### Consegna 1:
Secondo la presentazione dedicata a Edgar Pangborn, in quale data è morto lo scrittore?
### Consegna 2:
Prosegui la presentazione su Edgar Pangborn a partire dalla sua ultima frase.

### Brano da leggere:

PRESENTAZIONE

Edgar Pangborn è morto improvvisamente lo scorso anno, il 1 febbraio 1976, per un attacco cardiaco. Era nato nel 1909 a New York e conduceva vita ritirata, senza prendere parte a quel “giro” di raduni e di incontri annuali che caratterizzano il mondo degli appassionati e degli scrittori americani di fantascienza. Abitava con la sorella in una casa di campagna, nello stato di New York, poco lontano dalla cittadina di Woodstock, e intratteneva rapporti con qualche altro scrittore, ma in un modo piuttosto schivo, senza farsi pubblicità: come dice egli stesso in questo romanzo, “negli americani c’è la tendenza a muoversi, anche senza sapere dove si vuole andare, come se il muoversi in se stesso fosse già una caratteristica positiva.Ebbene, Edgar Pangborn non ha mai condiviso questa tendenza.

### Dati registrati:
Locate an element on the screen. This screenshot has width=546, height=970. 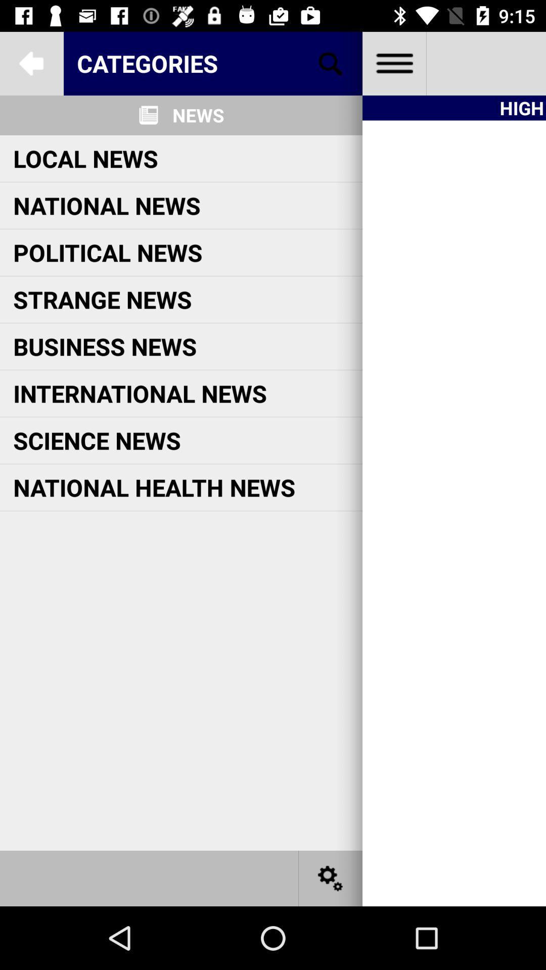
the icon left to news is located at coordinates (148, 115).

### Risultato dell'esercizio 1:
Il 1 febbraio 1976.

### Risultato dell'esercizio 2:
Pangborn ha sempre svolto la professione di scrittore: oltre alle sue opere di fantascienza, ha scritto alcuni romanzi storici e numerosi romanzi gialli, sotto lo pseudonimo Bruce Harrison. Il suo primo giallo è del 1930, il più noto è The Trial of Callista Blake, pubblicato nel 1961. Nel campo della fantascienza, la sua prima opera apparve sulla rivista «Galaxy» nel 1951: il romanzo breve Angel’s Egg. Probabilmente, la persona che avvicinò Pangborn alla fantascienza fu il direttore di «Galaxy», H.L. Gold, che proveniva dall’ambiente dei romanzi gialli. Gold cercava per la sua rivista scrittori capaci di scrivere a un buon livello stilistico, e Angel’s Egg mostra tutte le caratteristiche delle opere scritte da autori provenienti dall’esterno della fantascienza: ha un tema molto semplice, e la sua attenzione è rivolta soprattutto ai personaggi, e non alle «trovate» spicciole. Il romanzo è la cronaca dell’incontro tra un uomo e una creatura aliena, ma non contiene nulla che lo riallacci alla fantascienza americana dei periodici specializzati (astronavi, meraviglie scientifiche ecc.): descrive dei personaggi, e non dei marchingegni, dei gadget.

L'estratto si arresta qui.